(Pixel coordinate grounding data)
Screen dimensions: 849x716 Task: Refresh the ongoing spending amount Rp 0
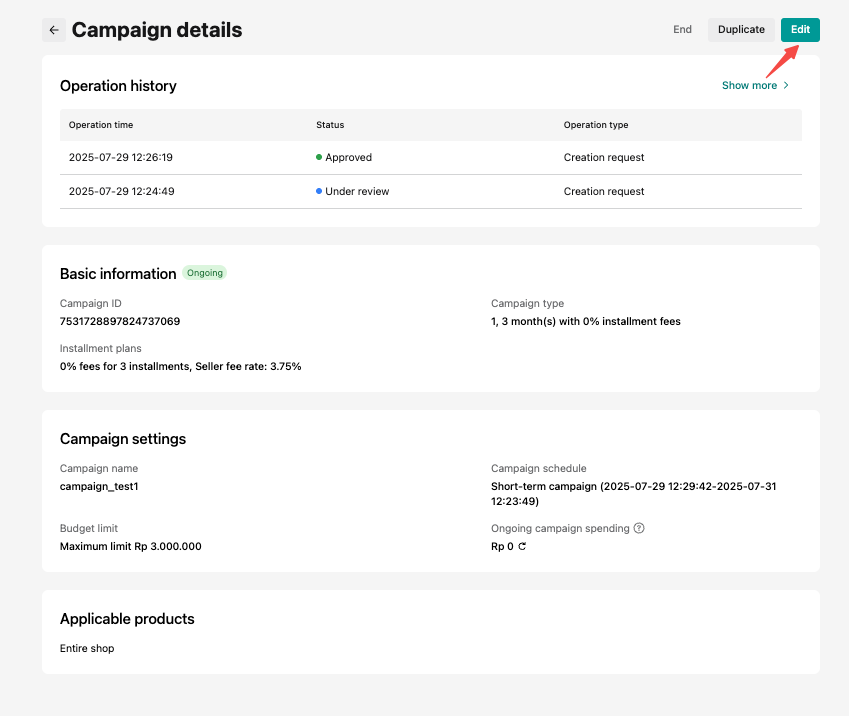tap(522, 547)
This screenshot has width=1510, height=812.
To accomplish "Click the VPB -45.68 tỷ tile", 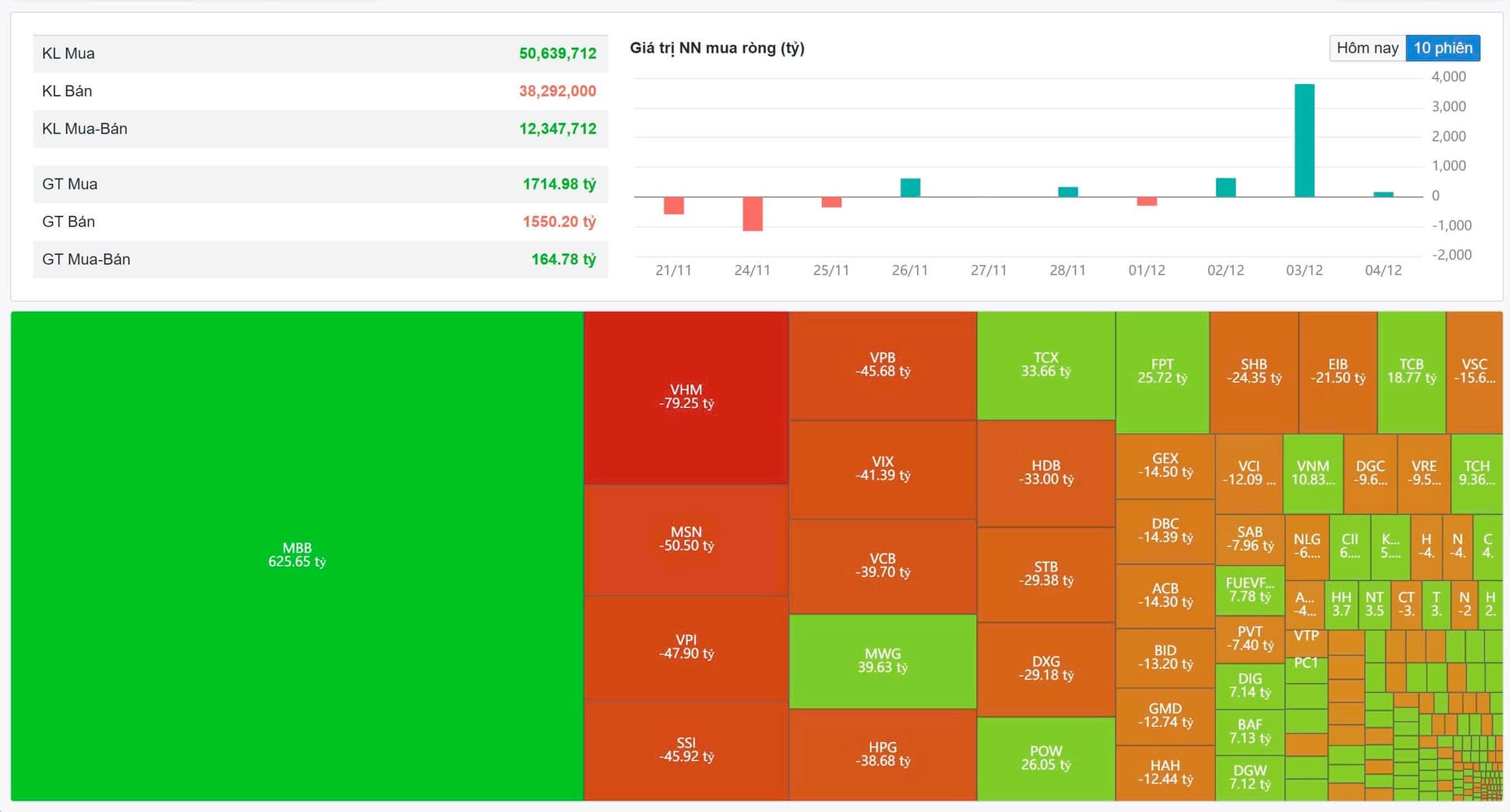I will [x=882, y=365].
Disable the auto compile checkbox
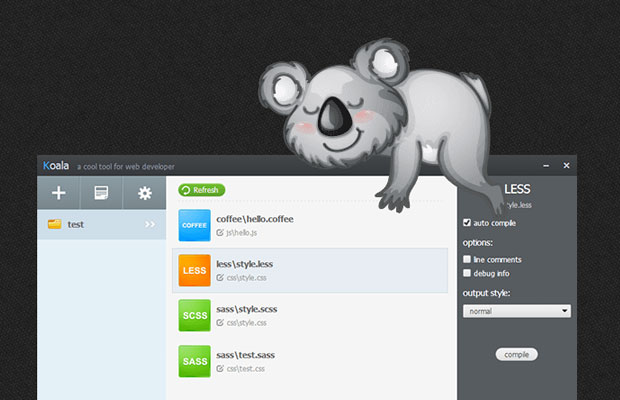 click(x=467, y=222)
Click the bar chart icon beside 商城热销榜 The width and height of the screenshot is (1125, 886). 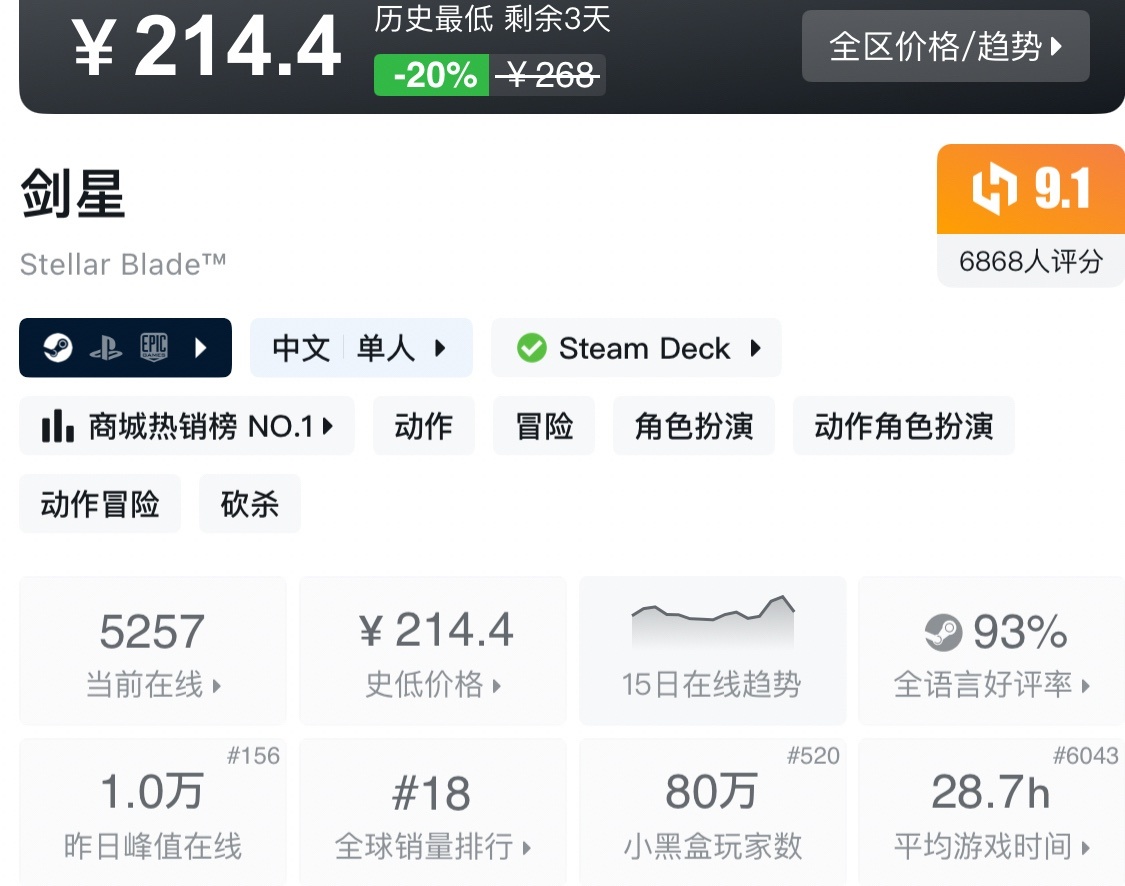(x=57, y=427)
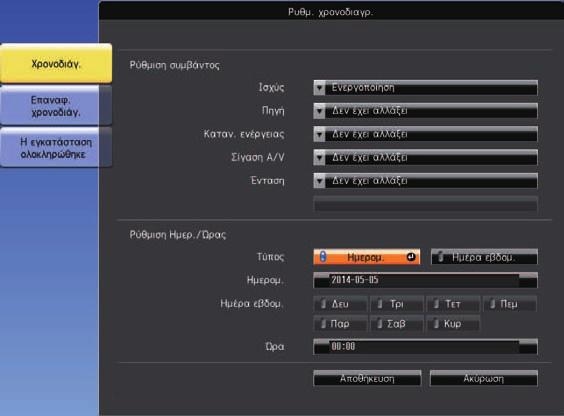Click the clock icon on the Ημερομ. type button
Screen dimensions: 564x416
click(411, 257)
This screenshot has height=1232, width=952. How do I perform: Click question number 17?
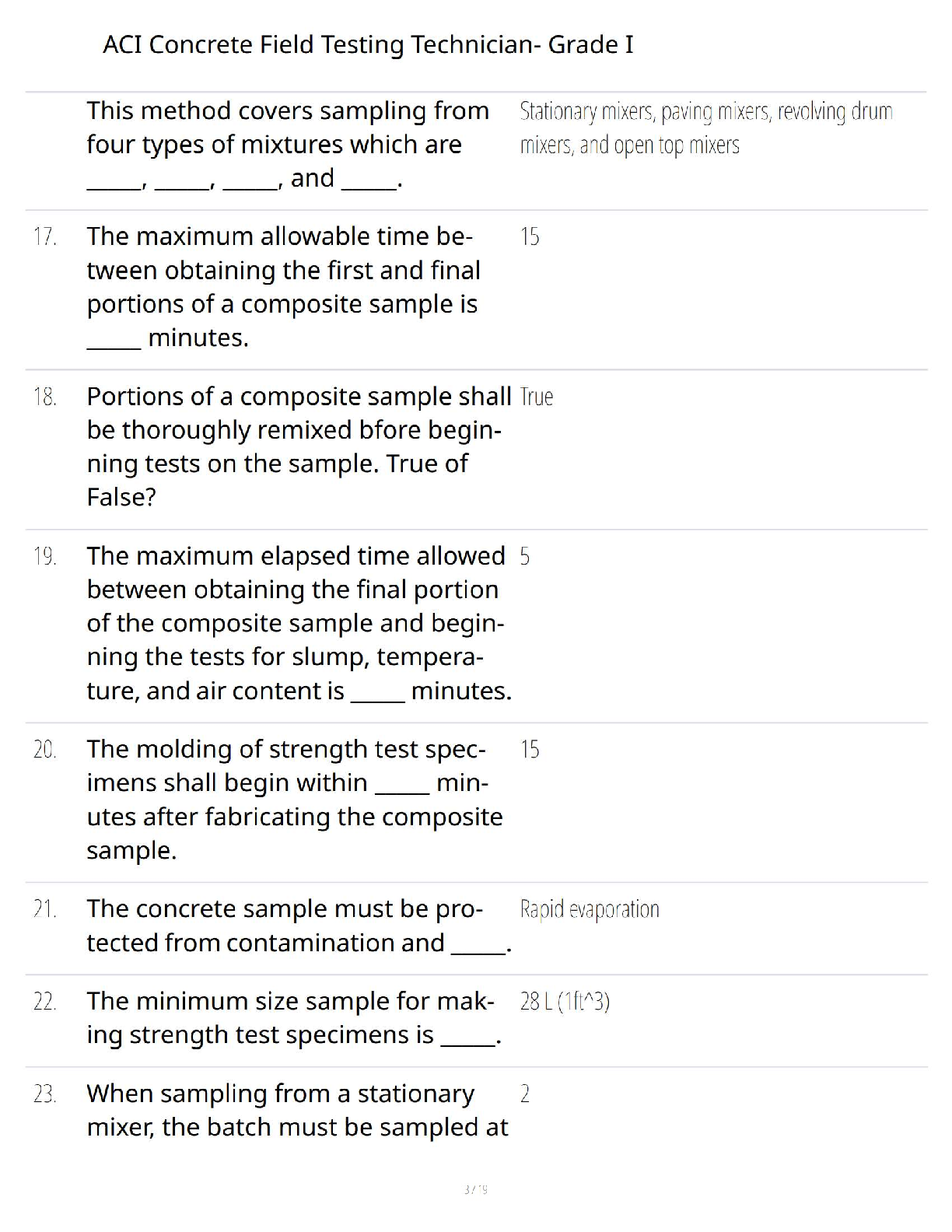[45, 237]
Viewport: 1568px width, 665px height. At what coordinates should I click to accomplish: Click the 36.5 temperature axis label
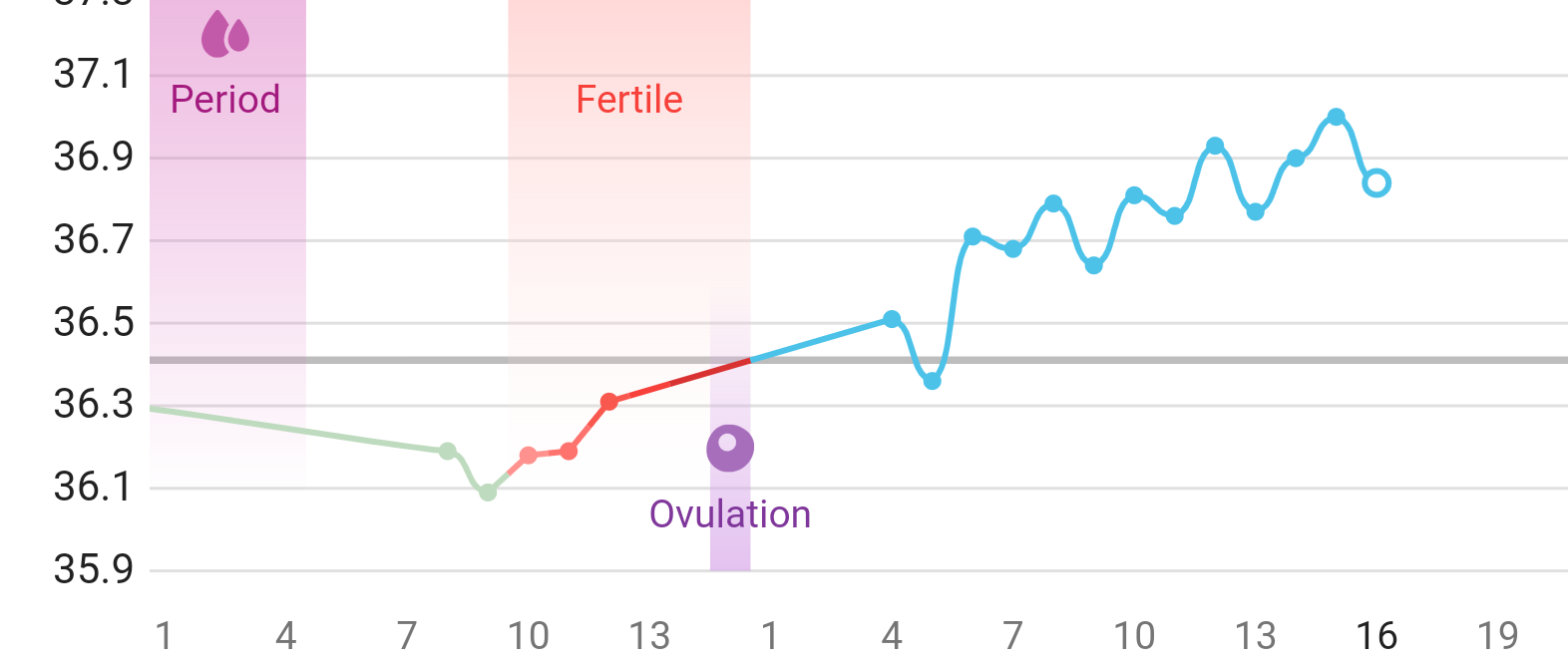(x=93, y=323)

Work required ▸ Beginning at the line with "Viewport: 1568px width, 665px", reproduce each line exactly through the last line of the records above, with pictures left out.

Task solution ▸
Viewport: 1568px width, 665px height. At what coordinates should I click to accomplish: Click the 36.5 temperature axis label
(x=93, y=323)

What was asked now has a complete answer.